Coast pets facing thin meals as their owners struggle to pay bills and keep food on the table have a new guardian angel: pet food bank creator Bronwen Jorel.
"Wherever you live on the Sunshine Coast, there's a dog or cat not too far away whose dinner tonight is likely to be plain boiled rice," Jorel said. "Why? Because that's all their owner is having for dinner."
Jorel, who lost her beloved 17-year-old dog Brady this spring, has kicked off a pet food bank program in Brady' memory: Brady's Basket.
Jorel said when Brady died in late May, she asked his many friends to donate pet food to the Food Bank in his memory.
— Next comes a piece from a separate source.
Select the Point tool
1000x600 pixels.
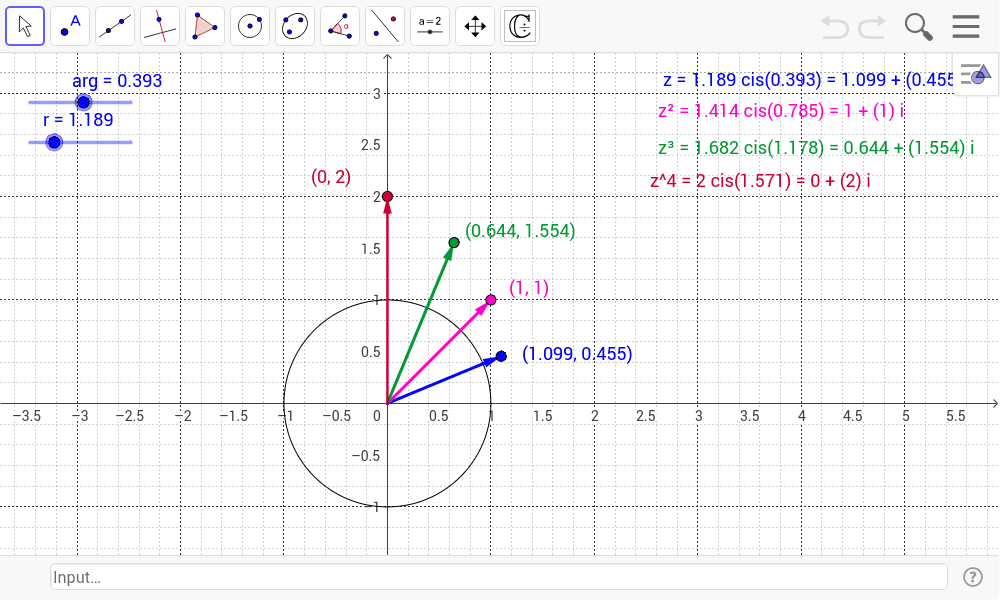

That gesture got her thinking about a more lasting legacy for her pet - a rescue dog of indeterminate breeds, whom she remembers fondly as "the ugliest thing on four legs." Making a few calls - including to cat rescue Happy Cat Haven and the Salvation Army's Harvest of Hope Food Bank in Gibsons - she said she discovered that there was a "definite need" for pet food donations in the community.
Matthew Hardman, who runs the Harvest of Hope Food Bank and now distributes the donations made to Brady's Basket, said that many people who rely on the Food Bank have pets - primarily dogs - and are happy to see pet food on his shelves.
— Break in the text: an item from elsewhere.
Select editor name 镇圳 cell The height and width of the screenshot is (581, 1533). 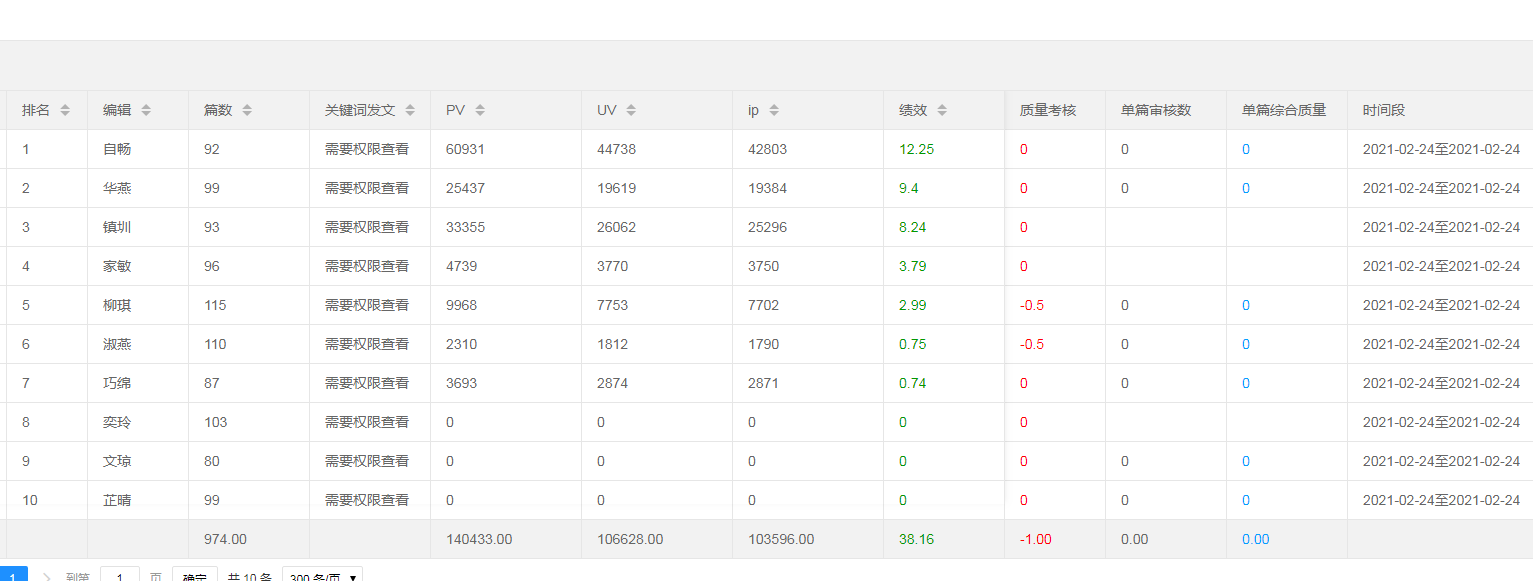pos(117,227)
"As much pet food as I get, I can move it." Hardman said.
Since Brady's Basket started up in early summer - with donation bins outside the SuperValu in Sunnycrest Mall, at Quality Farm & Garden Supply Ltd. on Pratt Road, and at Gibsons Pet Food & Supplies in Gibsons Park Plaza - Hardman says his once "spotty" pet food donations have become more consistent.
Jorel said that while for now Brady's Basket operates only in Gibsons, "simply because everyone in Gibsons knew Brady," she hopes to see the pet food bank idea take off and spread elsewhere on the Coast.